**Text section:**
┌──

These are the key concepts you need to understand to accurately answer the question.

Map Units
In genetics, map units (m.u.) are a way to measure the distance between two genes on a chromosome. The distance is related to the frequency with which recombination occurs between them. One map unit is equivalent to a 1% recombination rate.

This means if you have two genes that are 10 map units apart, like in our exercise, there is a 10% chance of recombination between these two genes during the formation of egg or sperm cells.

  • Map units help us understand the physical proximity of genes on a chromosome.
  • A higher number of map units (e.g., 50 m.u.) suggests a greater distance, and thus, a higher chance of recombination.
  • This concept aids in predicting genetic outcomes in offspring.
By using map units, scientists can construct linkage maps that visually represent the relative positions of genes on a chromosome. This is crucial for understanding genetic linkage and for plant and animal breeding.
Testcross
A testcross is a breeding experiment used to determine the genotype of an individual exhibiting a dominant phenotype.

In our exercise, the testcross involves a heterozygous plant (one dominant allele for each gene) crossed with a homozygous recessive plant (both alleles recessive). The main purpose here is to reveal whether the dominant phenotype is linked to a homozygous or heterozygous genotype.

└──

**Activity:**
Give every point listed as a bullet under the map units heading of the genetics text above.

**Supplied entries:**
┌──

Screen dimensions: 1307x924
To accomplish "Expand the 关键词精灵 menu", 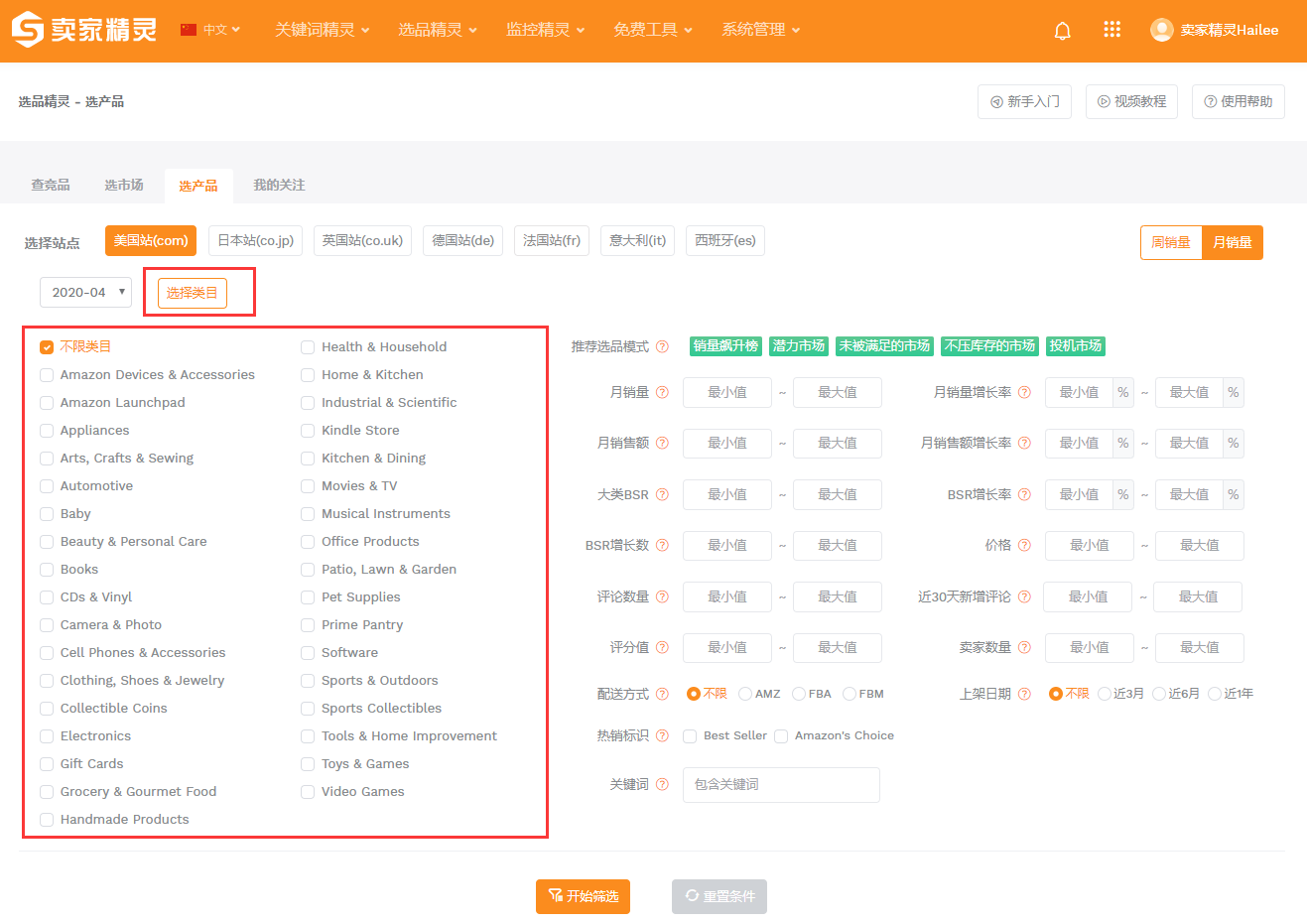I will click(x=322, y=30).
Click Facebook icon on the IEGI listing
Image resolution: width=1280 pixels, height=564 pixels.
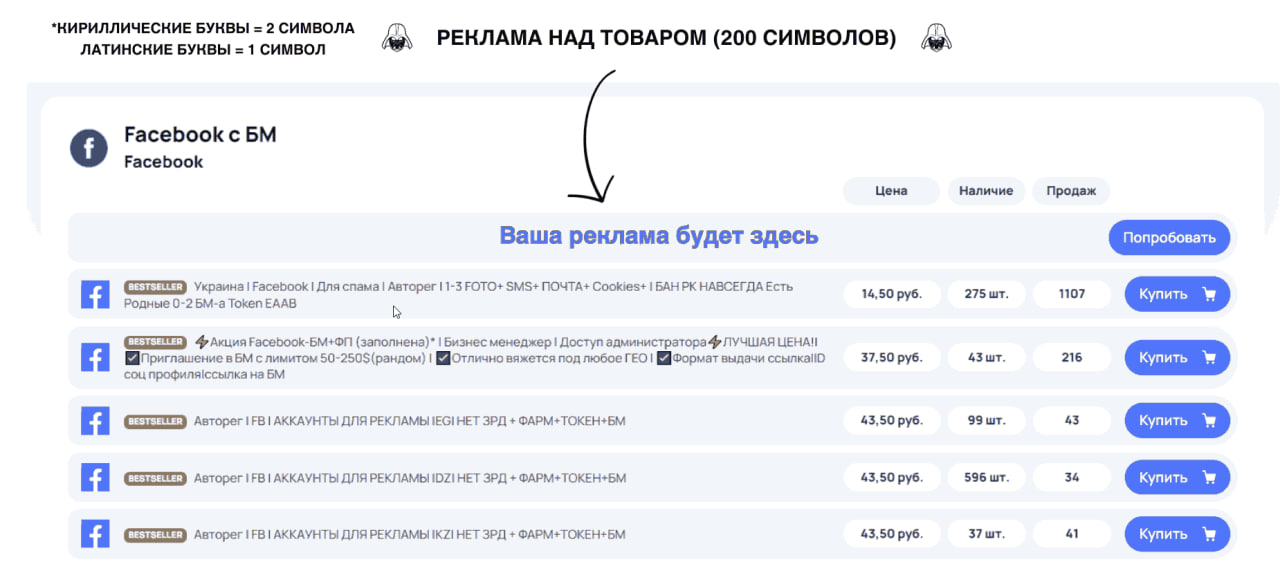click(x=95, y=421)
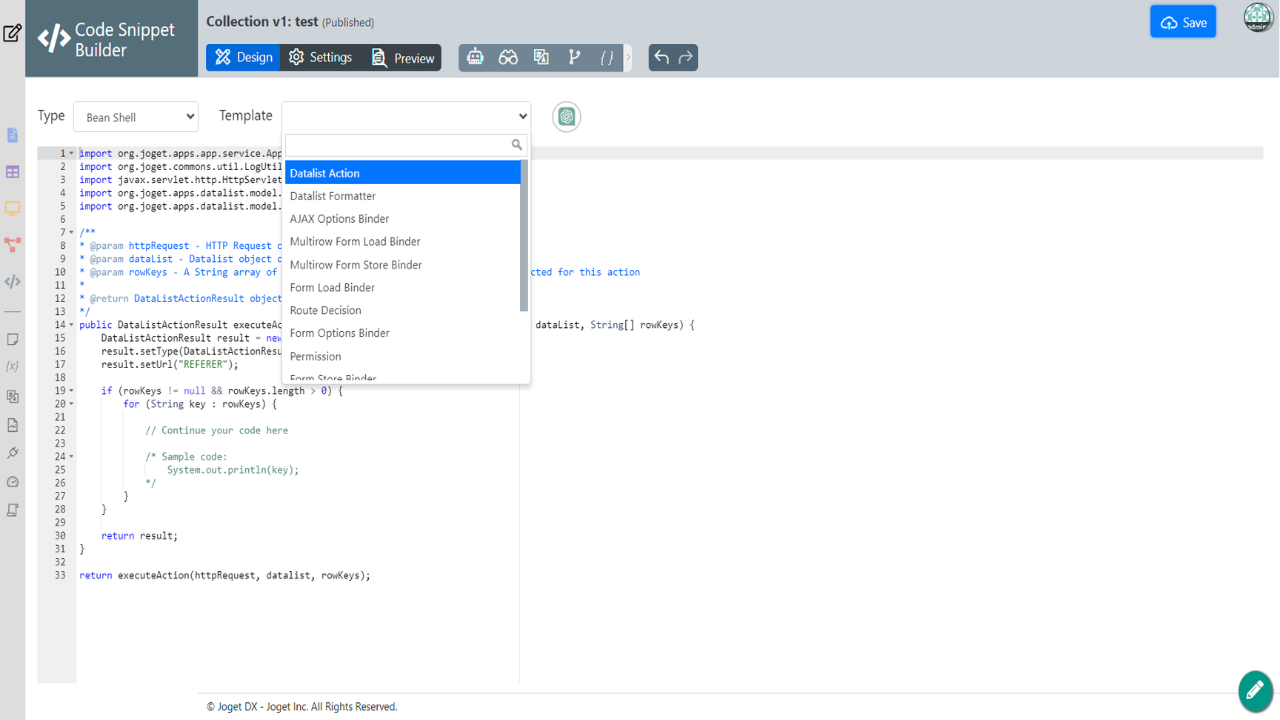Switch to the Settings tab

coord(320,57)
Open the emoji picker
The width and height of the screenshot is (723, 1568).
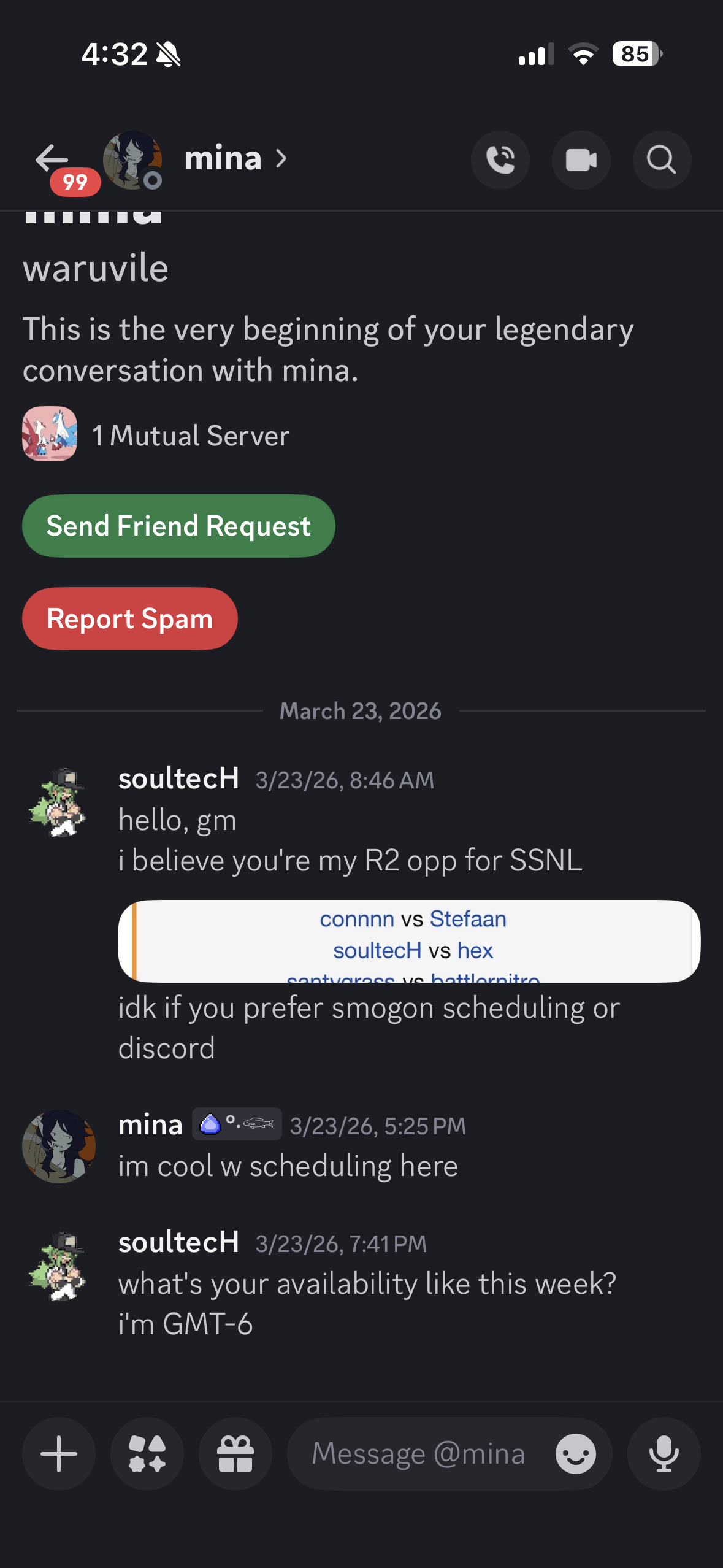pyautogui.click(x=575, y=1453)
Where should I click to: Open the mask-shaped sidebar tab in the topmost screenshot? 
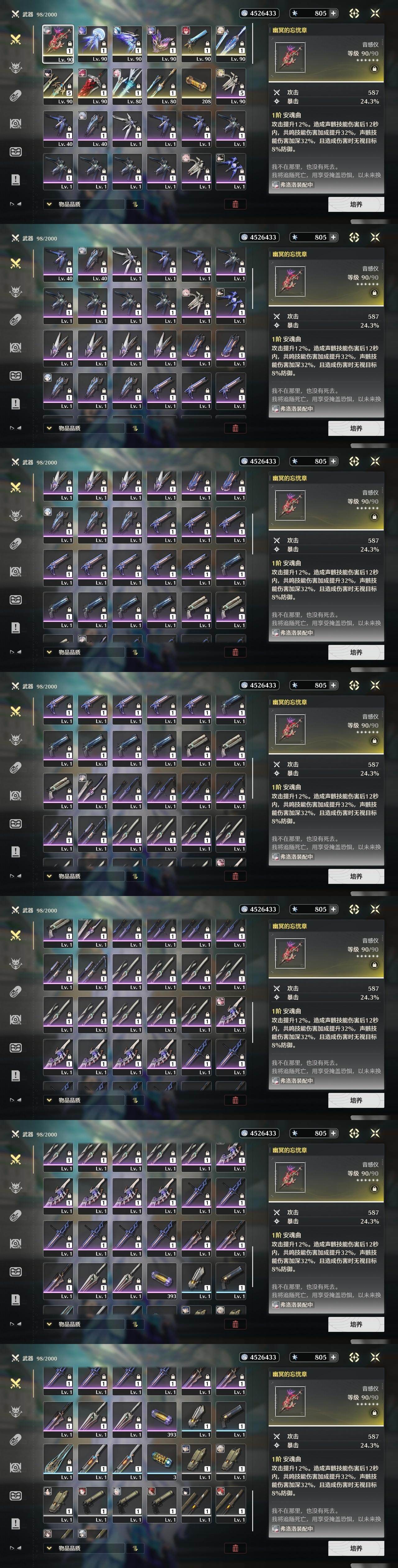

└──

**Exercise response:**
- Map units help us understand the physical proximity of genes on a chromosome.
- A higher number of map units (e.g., 50 m.u.) suggests a greater distance, and thus, a higher chance of recombination.
- This concept aids in predicting genetic outcomes in offspring.